10 Unique National Parks

Though they may not be the most famous national parks, each of these has something special worth a visit

While Grand Canyon, Yellowstone and Great Smoky Mountains are among the most visited and widely recognized, the National Park Service currently manages 419 areas, including 62 that are formally designated as national parks. Though some are more famous than others, all of them protect something special. Photographer QT Luong captured them in his award-winning book, Treasured Lands: A Photographic Odyssey Through America’s National Parks. Here we feature a selection of 10 unique national parks, each with a characteristic that makes it noteworthy, as Luong transports us on a virtual tour through his photographs and stories of his experiences in the field.

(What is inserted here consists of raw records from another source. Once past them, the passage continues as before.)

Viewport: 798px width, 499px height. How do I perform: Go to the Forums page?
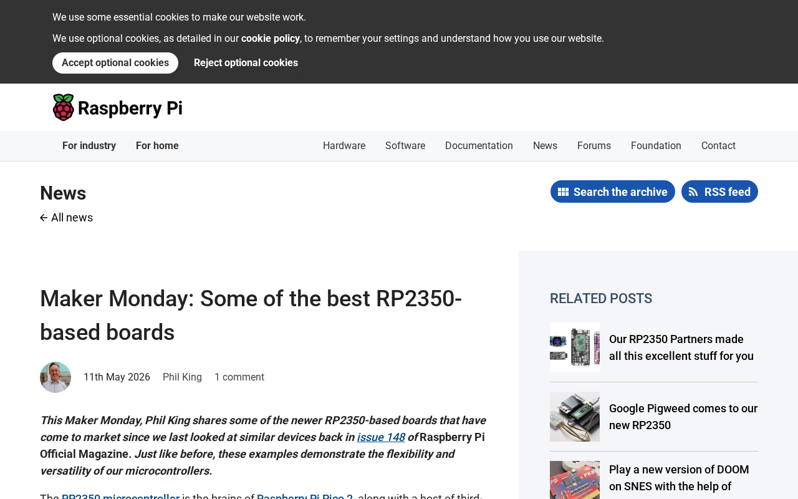[594, 146]
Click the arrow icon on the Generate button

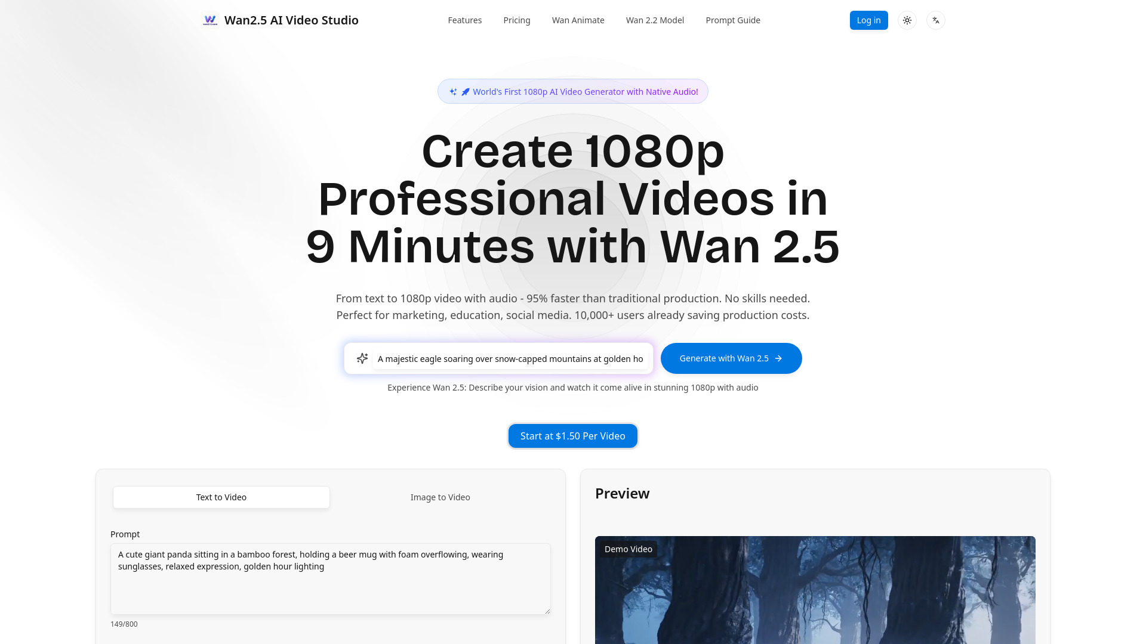coord(778,358)
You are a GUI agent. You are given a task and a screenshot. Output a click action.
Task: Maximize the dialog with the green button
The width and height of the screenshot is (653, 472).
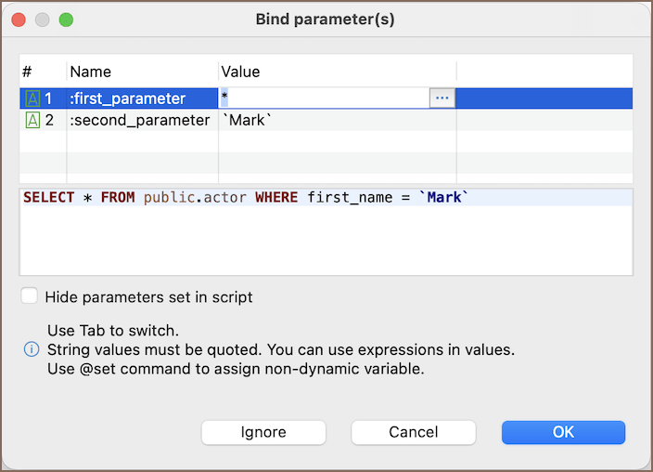66,20
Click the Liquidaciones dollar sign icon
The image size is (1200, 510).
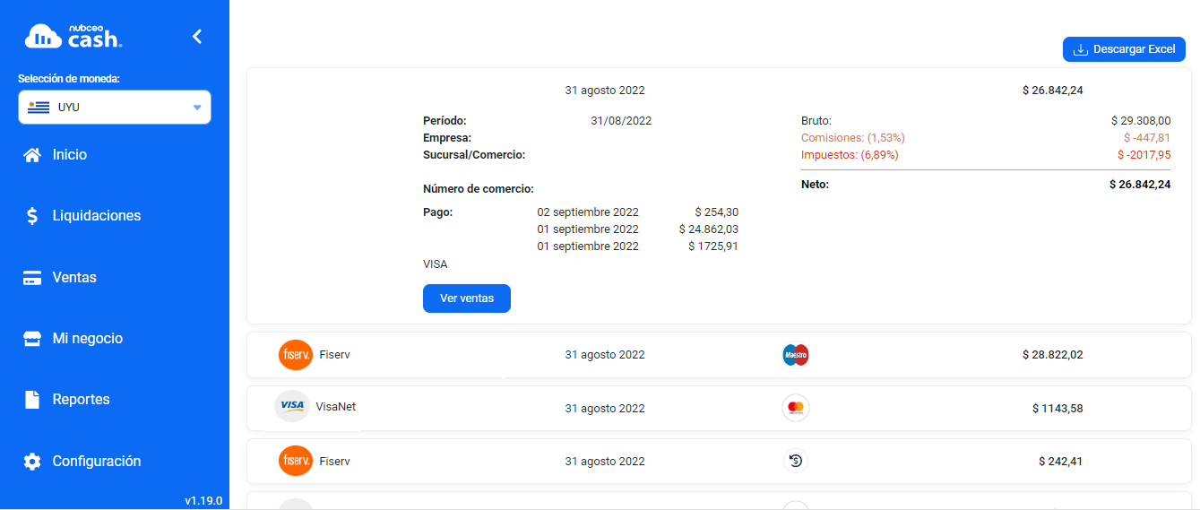[x=32, y=216]
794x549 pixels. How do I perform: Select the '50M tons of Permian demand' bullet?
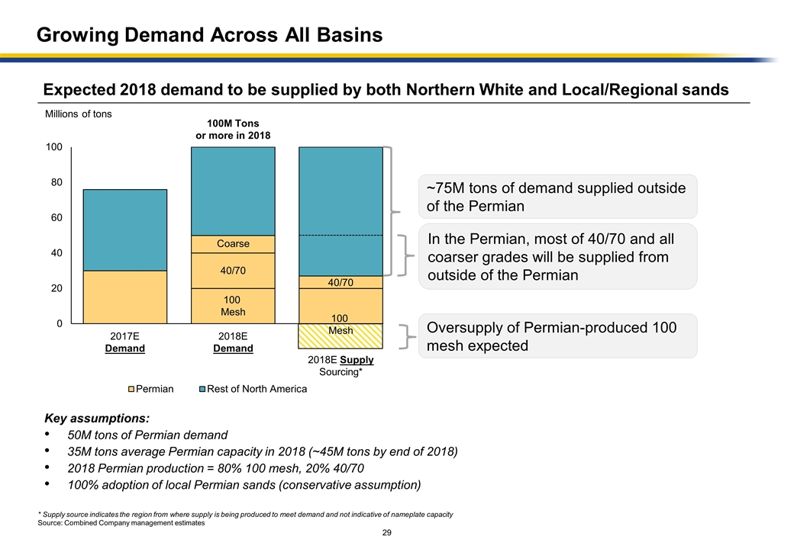pos(147,435)
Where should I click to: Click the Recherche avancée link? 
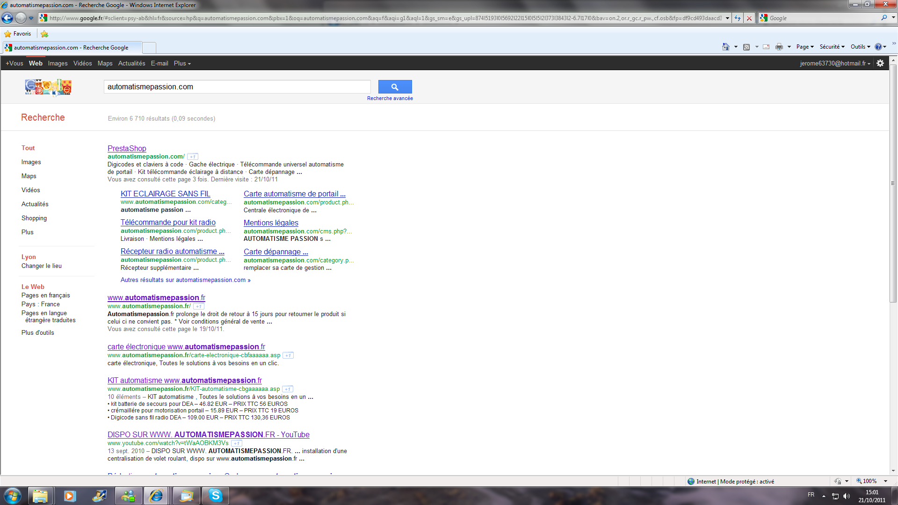coord(390,98)
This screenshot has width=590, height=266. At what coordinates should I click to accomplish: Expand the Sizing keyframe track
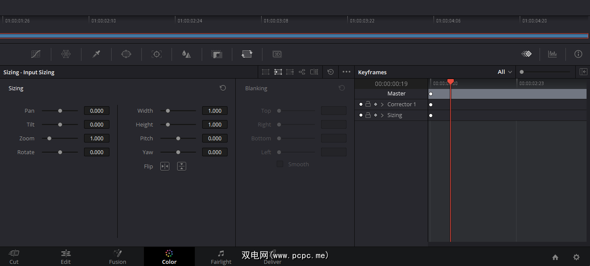pos(382,115)
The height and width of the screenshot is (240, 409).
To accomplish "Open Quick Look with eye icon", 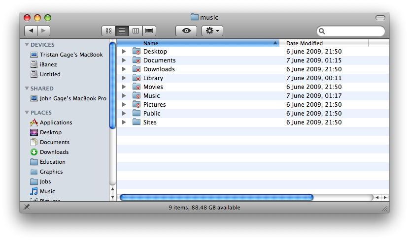I will tap(186, 31).

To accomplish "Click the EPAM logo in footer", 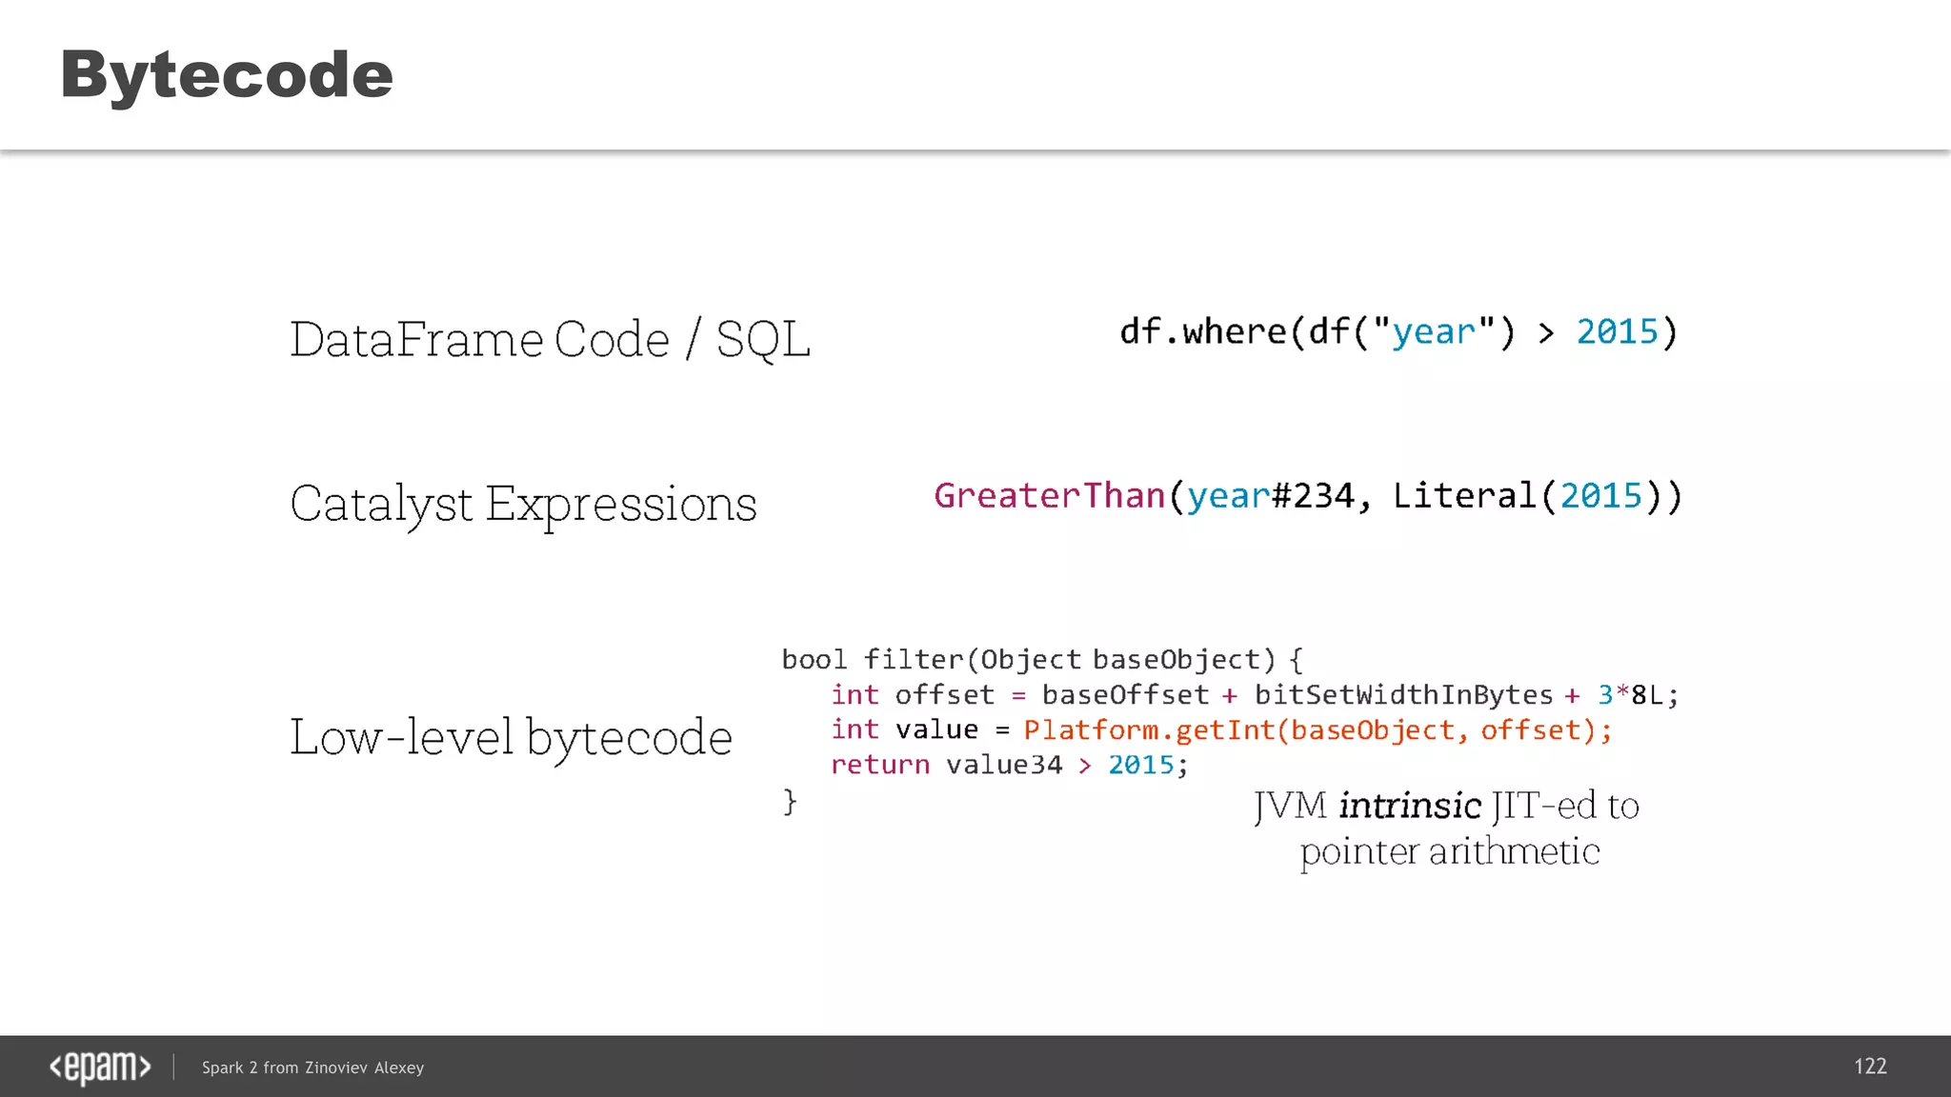I will [x=100, y=1067].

Gates of the Arctic National Park and Preserve

Unique national parks: Gates of the Arctic

Aerial view of Alatna River, Gates of the Arctic National Park.

The northernmost national park

My friend and I took off from Bettles, Alaska, during a short weather break. Despite the double rainbows and the beautiful views over meandering rivers in vast mountain valleys, the flight was so bumpy that we were glad to reach our destination, a narrow circular band of water. The pilot helped us unload our backpacks, and after instructing us to come back to the same point one week later for pickup, he was quickly on his way. A few minutes later, the noise of the engine disappeared, leaving the place in absolute silence.

The Brooks Range is so vast that each of its mountains has a different character. The Arrigetch Peaks area, a place of gothic black granite spires and pinnacles reaching haphazardly into the clouds, is considered by many to be the most spectacular part. In eight days, we backpacked to a base camp near them.

Located north of Arctic Circle, Gates of the Arctic National Park and Preserve is the ultimate wilderness park in the country. Absent any facilities such as trails, signs or campsites, it is often possible to feel that you are the first human ever to set foot in the park. Unless you are a guest at one of the private lodges or hire an outfitter to guide you, you must be self-sufficient. No roads lead into the park. You could trek from the Dalton Highway, but it is a long way to the more scenic areas. Most visitors charter a bush plane to fly into the park, choosing either a floatplane for landing on lakes or a plane equipped with oversized tires for landing on gravel bars. The main gateway is Bettles, which can be reached in summer only by air, usually via Fairbanks, the closest major city 200 miles south.

It is said that in Alaska, there are four seasons: June, July, August and winter. The term “arctic” evokes the idea of a white wasteland roamed by polar bears; however, the ground is generally free of snow from June to the beginning of September. Wildflowers, sunshine and mosquitoes are at their peak at the beginning of July. Beautiful fall colors that blanket the entire tundra, rainier skies and fewer mosquitoes characterize the August weather.